#### PROBLEM REQUIREMENTS
Return all lines below containing the word "banner".

#### RECORDS SHOWN
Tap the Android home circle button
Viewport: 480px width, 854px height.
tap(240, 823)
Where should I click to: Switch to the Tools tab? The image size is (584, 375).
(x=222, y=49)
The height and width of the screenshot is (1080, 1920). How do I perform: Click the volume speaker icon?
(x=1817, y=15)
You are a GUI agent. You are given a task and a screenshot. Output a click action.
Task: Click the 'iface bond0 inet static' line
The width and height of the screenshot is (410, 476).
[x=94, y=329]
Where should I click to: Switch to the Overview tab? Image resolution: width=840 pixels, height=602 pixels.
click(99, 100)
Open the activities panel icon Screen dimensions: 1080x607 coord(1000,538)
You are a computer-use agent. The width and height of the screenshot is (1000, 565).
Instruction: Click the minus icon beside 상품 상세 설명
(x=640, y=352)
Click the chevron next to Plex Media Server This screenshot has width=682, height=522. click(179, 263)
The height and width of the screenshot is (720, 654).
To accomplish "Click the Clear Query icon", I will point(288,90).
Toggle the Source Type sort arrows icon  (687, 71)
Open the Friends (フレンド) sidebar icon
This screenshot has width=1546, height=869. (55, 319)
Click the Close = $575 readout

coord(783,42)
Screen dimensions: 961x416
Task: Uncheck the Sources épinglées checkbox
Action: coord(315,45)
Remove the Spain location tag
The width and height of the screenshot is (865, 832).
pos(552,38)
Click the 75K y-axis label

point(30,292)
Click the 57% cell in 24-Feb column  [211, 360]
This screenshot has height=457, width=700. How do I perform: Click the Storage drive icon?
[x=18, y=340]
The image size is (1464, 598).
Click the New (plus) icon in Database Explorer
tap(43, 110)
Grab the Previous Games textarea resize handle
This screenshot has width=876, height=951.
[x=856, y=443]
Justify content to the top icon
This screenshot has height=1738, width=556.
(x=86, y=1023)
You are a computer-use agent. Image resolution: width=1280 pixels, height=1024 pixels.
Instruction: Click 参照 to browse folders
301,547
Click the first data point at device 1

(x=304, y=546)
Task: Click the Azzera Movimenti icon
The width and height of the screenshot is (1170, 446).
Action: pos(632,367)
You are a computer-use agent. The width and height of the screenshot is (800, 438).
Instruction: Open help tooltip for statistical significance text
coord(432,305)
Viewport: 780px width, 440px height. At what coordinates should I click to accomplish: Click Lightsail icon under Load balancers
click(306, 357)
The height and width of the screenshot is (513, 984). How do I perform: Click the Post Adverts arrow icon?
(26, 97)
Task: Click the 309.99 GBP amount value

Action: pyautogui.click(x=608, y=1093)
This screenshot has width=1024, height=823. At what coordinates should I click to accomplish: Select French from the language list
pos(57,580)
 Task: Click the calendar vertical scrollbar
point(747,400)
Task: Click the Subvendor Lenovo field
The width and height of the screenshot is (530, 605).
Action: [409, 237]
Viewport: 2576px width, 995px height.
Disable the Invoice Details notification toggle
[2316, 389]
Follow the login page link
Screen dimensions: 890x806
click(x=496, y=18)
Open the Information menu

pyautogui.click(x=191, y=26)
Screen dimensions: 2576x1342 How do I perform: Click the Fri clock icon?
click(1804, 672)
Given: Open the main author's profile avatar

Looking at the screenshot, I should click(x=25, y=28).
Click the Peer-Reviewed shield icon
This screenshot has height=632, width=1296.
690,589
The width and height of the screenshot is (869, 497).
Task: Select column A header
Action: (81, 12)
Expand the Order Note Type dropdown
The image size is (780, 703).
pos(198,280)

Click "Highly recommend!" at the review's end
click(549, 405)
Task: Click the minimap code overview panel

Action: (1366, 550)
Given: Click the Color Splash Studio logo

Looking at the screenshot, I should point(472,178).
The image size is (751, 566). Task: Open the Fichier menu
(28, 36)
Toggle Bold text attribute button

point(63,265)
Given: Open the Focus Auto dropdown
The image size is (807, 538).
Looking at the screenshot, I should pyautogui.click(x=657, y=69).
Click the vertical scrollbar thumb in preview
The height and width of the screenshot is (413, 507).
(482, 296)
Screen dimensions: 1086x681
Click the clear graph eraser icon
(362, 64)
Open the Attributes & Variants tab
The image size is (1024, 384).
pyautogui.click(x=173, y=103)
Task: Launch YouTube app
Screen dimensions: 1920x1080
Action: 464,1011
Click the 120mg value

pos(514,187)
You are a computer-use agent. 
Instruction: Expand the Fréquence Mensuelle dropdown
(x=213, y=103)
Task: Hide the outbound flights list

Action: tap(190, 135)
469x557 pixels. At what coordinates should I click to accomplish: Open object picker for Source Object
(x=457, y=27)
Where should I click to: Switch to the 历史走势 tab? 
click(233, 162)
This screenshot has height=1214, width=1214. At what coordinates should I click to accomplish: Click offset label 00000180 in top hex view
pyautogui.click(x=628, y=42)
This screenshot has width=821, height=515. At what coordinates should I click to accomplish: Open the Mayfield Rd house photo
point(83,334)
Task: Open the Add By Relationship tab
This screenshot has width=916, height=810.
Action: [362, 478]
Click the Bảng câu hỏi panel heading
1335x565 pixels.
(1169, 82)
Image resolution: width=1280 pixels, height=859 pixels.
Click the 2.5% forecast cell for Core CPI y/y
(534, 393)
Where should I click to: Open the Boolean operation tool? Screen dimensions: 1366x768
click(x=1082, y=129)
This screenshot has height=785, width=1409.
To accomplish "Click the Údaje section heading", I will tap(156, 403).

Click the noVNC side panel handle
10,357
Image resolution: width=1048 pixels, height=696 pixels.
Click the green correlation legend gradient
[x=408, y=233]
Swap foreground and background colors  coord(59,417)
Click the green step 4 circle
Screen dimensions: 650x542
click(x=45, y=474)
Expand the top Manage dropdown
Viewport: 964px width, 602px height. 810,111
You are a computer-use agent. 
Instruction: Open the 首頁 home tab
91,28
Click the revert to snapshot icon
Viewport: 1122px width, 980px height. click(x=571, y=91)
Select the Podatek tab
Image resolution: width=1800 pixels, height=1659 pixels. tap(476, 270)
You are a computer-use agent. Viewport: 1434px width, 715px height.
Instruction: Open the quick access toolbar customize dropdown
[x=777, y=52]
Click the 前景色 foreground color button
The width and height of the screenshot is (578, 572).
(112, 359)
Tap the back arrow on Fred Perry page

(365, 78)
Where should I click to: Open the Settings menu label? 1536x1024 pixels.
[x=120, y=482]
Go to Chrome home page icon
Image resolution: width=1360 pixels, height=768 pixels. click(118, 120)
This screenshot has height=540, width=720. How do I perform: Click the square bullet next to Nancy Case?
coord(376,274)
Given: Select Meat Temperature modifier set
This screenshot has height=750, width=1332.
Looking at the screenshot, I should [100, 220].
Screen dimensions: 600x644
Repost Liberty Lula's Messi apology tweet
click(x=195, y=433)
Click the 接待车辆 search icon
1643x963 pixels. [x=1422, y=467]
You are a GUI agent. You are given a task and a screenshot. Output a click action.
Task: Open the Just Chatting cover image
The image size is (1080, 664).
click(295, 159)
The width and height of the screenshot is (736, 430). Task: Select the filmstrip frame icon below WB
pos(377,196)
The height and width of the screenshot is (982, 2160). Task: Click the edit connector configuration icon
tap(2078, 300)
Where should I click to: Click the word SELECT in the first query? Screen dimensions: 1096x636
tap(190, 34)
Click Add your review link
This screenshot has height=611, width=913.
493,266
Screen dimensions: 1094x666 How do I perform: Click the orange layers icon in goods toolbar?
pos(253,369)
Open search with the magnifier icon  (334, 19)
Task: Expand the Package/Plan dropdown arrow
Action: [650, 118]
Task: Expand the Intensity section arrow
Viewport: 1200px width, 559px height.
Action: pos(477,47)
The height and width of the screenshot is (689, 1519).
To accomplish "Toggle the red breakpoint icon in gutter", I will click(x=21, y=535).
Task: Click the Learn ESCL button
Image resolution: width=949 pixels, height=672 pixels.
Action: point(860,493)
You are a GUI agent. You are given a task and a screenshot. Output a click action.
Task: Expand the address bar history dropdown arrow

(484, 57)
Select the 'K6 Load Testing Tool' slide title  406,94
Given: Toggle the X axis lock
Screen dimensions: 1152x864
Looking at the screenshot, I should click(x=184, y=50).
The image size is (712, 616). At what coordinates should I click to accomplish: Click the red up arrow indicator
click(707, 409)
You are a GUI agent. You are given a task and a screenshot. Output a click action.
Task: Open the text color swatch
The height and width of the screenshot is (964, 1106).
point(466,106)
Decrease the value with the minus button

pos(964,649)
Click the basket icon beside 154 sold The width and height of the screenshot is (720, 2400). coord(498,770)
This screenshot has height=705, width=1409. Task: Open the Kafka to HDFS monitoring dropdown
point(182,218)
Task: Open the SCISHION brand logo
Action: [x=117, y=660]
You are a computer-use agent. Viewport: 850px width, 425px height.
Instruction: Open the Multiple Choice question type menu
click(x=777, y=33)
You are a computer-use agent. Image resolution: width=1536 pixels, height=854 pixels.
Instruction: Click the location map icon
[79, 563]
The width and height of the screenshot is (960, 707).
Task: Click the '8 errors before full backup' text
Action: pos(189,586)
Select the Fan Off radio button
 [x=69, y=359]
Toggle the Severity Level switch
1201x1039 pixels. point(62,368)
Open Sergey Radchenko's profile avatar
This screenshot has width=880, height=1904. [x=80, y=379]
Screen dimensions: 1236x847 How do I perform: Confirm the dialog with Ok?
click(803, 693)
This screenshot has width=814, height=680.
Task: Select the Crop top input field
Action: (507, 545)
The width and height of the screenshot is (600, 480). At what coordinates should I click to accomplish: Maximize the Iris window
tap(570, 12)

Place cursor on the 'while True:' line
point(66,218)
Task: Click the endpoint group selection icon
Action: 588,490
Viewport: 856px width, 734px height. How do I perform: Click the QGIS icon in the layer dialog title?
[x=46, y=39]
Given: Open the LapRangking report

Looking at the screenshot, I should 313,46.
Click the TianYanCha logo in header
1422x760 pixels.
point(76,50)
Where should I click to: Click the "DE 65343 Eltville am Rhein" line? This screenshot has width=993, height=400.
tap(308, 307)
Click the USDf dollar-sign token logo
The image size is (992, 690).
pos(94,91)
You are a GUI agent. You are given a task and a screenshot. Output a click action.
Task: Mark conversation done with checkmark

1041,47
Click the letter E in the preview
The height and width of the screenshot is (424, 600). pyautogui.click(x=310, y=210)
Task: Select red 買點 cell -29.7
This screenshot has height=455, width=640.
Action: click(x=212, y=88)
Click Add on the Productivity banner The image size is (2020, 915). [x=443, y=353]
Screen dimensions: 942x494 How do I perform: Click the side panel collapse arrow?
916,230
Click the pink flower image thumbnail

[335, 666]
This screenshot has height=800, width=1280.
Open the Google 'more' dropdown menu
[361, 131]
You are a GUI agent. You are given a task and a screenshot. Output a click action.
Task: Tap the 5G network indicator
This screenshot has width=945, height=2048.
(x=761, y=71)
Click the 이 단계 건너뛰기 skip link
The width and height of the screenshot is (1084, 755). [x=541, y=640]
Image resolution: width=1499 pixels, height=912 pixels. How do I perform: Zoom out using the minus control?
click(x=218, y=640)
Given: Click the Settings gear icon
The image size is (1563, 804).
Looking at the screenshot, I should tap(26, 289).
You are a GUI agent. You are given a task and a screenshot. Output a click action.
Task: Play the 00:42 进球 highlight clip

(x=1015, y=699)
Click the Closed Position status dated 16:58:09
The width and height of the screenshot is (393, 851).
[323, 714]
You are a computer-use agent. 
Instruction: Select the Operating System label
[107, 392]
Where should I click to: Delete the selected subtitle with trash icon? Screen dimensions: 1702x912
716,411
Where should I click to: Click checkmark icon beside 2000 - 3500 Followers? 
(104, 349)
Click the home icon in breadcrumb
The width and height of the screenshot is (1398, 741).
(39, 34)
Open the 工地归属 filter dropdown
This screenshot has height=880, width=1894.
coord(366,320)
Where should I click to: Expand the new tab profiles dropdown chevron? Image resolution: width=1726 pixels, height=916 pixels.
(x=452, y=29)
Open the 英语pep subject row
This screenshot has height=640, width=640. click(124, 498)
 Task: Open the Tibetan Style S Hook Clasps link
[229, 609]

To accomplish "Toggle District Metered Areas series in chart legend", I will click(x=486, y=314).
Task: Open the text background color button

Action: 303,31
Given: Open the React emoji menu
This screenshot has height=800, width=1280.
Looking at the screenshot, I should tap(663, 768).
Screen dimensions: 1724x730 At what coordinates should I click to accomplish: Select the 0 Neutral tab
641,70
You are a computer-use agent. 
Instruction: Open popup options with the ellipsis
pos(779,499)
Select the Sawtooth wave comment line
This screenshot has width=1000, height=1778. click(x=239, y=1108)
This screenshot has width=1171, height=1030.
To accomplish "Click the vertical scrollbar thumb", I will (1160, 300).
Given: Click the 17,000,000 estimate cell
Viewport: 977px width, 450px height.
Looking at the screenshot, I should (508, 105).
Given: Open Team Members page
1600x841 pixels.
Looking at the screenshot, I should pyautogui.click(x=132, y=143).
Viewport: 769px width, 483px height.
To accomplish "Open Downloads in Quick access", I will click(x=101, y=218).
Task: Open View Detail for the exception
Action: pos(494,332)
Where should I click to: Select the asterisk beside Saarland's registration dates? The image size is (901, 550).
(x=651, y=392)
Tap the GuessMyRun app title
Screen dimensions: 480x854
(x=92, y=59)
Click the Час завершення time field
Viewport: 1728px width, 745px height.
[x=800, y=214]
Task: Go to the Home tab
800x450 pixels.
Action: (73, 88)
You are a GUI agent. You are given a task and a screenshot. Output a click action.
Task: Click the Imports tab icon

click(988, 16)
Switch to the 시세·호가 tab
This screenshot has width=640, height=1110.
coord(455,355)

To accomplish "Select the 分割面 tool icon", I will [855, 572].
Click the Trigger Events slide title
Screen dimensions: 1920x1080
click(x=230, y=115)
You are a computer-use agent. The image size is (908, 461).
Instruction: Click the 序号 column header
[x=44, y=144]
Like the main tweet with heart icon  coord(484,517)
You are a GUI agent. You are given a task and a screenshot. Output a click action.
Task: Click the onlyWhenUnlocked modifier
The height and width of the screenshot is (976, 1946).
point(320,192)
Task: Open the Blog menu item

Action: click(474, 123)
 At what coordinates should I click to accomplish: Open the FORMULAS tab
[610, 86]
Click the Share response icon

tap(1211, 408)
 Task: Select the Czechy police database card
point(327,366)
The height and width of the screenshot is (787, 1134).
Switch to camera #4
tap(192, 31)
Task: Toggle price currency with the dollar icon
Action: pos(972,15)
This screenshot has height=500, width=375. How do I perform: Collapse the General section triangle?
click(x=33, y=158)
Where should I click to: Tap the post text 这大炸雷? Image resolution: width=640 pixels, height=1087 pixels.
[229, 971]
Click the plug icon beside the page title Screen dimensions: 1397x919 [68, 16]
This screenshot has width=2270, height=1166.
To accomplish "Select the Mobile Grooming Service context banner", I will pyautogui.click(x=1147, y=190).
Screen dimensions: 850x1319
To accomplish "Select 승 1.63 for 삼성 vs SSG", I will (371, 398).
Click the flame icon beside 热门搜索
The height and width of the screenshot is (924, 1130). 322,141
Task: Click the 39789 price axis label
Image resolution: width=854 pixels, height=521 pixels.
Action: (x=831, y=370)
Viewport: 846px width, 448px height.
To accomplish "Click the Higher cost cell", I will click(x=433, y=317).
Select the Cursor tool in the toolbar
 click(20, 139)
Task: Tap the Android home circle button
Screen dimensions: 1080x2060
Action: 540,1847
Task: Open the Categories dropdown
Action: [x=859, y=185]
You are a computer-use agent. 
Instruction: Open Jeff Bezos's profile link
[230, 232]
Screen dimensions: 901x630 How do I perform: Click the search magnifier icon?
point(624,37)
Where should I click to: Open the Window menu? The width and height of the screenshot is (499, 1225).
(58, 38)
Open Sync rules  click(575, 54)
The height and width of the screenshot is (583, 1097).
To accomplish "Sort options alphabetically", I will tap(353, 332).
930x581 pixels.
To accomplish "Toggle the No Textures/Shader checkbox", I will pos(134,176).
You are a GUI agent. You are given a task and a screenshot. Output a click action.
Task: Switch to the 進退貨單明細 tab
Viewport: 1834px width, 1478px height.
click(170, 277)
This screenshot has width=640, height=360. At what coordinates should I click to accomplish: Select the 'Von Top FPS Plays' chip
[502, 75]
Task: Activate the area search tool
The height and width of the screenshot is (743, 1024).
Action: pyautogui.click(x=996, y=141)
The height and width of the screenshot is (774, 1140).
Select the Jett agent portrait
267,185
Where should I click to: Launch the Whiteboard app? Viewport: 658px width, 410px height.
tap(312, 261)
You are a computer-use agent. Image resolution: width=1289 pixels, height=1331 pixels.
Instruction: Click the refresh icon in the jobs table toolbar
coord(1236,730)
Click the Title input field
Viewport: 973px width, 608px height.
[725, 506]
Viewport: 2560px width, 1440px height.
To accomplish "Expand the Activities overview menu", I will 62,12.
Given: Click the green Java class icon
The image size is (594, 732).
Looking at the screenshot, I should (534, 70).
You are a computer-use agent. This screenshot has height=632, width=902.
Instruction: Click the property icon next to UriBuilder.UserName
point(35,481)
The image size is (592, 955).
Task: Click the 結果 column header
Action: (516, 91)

#### EXERCISE RESULT
Click Add on the Productivity banner The image size is (2020, 915). [x=443, y=353]
To accomplish "Select the Mobile Grooming Service context banner", I will pyautogui.click(x=1147, y=190).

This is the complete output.